[EXPLORE THE MATERIAL]
(1) In the substance abuse breakout summary, what did the group agree the fan's inner circle should do instead of staying fixed?
(2) Does each statement below agree with the substance abuse breakout summary? (a) The group wanted tobacco treated separately from substance abuse. (b) EAP offices for State of Ohio employees are outside referrals rather than being housed in the workplace. (c) The group said objective 4.1 should be expanded to include drugged driving.
(3) Reproduce the substance abuse breakout summary word for word from "The group felt" to "this broad relevance.".

[EXTRACTED TEXT]
##########
Healthy People 2000 Consortium Meeting
November 7, 1997


Summary of the Breakout Group Discussion Concerning
Priority Area 4: Substance Abuse: Alcohol and Other Drugs


I. Structure of HP 2010

Recommendations

Use of "Achieve Health Parity" Instead of "Eliminate Health Disparities," for a more positive statement.

Removal of substance abuse from the "Promote Healthy Behaviors" goal.

Substance abuse "must be removed" from the "Promote Healthy Behaviors" goal—this association stigmatizes addiction as bad behavior; implies it's a bad choice; fails to address the stigma aspect; equates it to nutrition. One member felt prevention did fit in that area, while treatment fit in "Protect Health" or "Assure Access." Another member felt prevention and treatment should be seen as part of a single continuum and that both belonged somewhere other than "Promote Healthy Behaviors." The State agency perspective sees prevention and treatment as part of a single thing.

Revision of the Fan.

The group felt the fan is attractive and eye-catching, but they weren't satisfied with it and felt it is static. One mentioned a wagon wheel; another, a tree. After discussion, the group agreed that nearly all the enabling goals apply to nearly all the focus areas, and that the inner circle should not be fixed, as it is, but should conceptually rotate among all the focus areas, showing this broad relevance.

The group said the fan doesn't show how connected the various objectives/focus areas are. For example, substance abuse people relate to many focus areas and fields.

The family is missing from the structure and the objectives.

The net for objectives should be wide and inclusive throughout the development process; the final product, however, should be more selective.

Use cross-referencing or some way to find all the objectives on a given topic.

Do not separate tobacco from substance abuse; it's unrealistic.

II. Objectives

4.1 should be expanded to include drugged driving.

4.11 may have been met by 2000; is anabolic steroid use still an issue?

The group is dismayed by the rise in alcohol and drug testing in schools and workplaces, without availability of treatment. Testing is no substitute for treatment. Perhaps 4.13 (and 4.19?) could be revised to discourage screening without treatment.

EAPs are valuable—if confidentiality is possible. EAP offices for State of Ohio employees are not housed in the workplace, where colleagues can see people going to them, but are outside referrals. The group recommended an EAP objective. 4.14 seems related, but less specific. The group noted that HP developed in an era that preferred "user responsibility" to the EAP approach.

The group recommended adding, to 4.19's list of professionals, those who practice in schools—people like school counselors, school psychologists, school nurses....

In different States, the entities that carry out the function of 4.20's "Hospitality Resource Panels" may be different. Liquor control agencies, restaurant associations, etc., may do this.

To eliminate disparities, money, access, and culturally appropriate programs are necessities. Programs are needed for women, dually diagnosed people, and outpatients... People need not only SA treatment, but also job training, parenting training, etc.

The group noted that HP goals reflect values—possibly not always the values of the people they're about.

Educating the public about stigma is a most important need.

Binge drinking, especially on college campuses, is the subject of Ohio and New York initiatives. The group recommended that HP address binge drinking.
##########
[GIVEN DATA]
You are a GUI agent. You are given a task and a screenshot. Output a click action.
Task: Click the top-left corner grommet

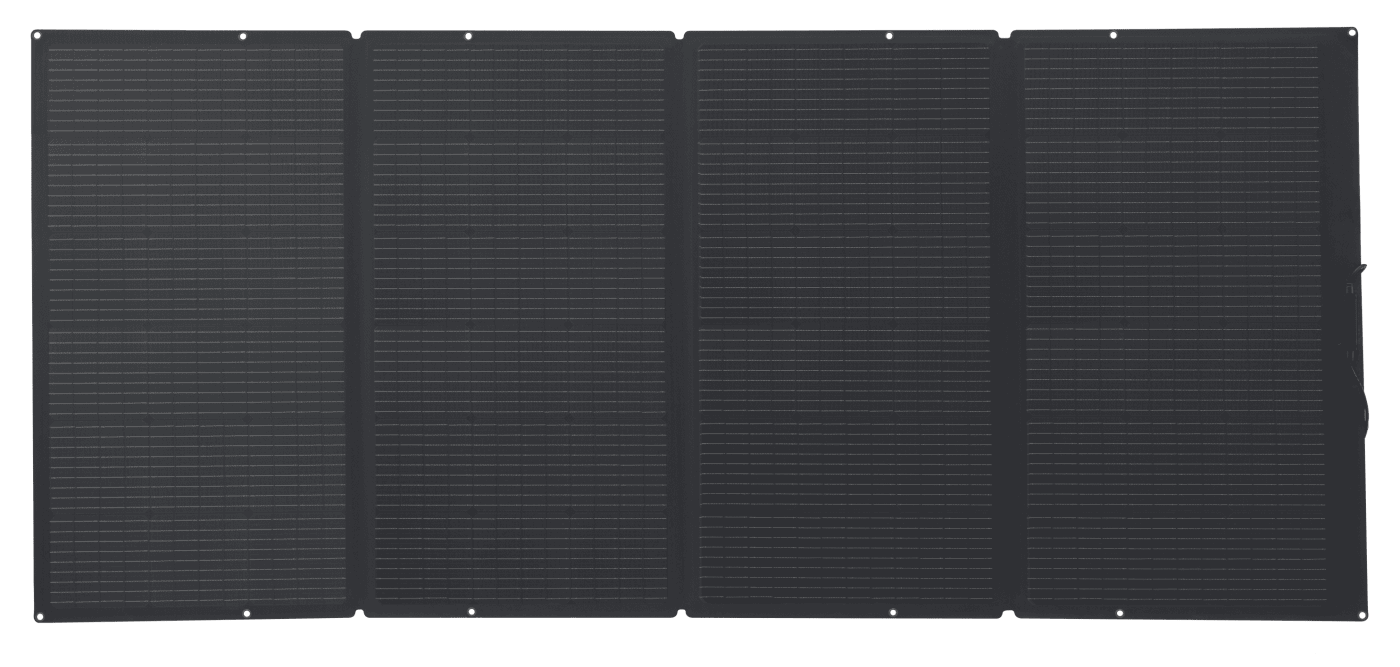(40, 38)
##########
[ANSWERS FOR EACH ITEM]
(1) It should conceptually rotate among all the focus areas, showing that nearly all the enabling goals apply to nearly all of them.

(2)
(a) No: "Do not separate tobacco from substance abuse; it's unrealistic."
(b) Yes: "EAP offices for State of Ohio employees are not housed in the workplace, where colleagues can see people going to them, but are outside referrals."
(c) Yes: "4.1 should be expanded to include drugged driving."

(3)
The group felt the fan is attractive and eye-catching, but they weren't satisfied with it and felt it is static. One mentioned a wagon wheel; another, a tree. After discussion, the group agreed that nearly all the enabling goals apply to nearly all the focus areas, and that the inner circle should not be fixed, as it is, but should conceptually rotate among all the focus areas, showing this broad relevance.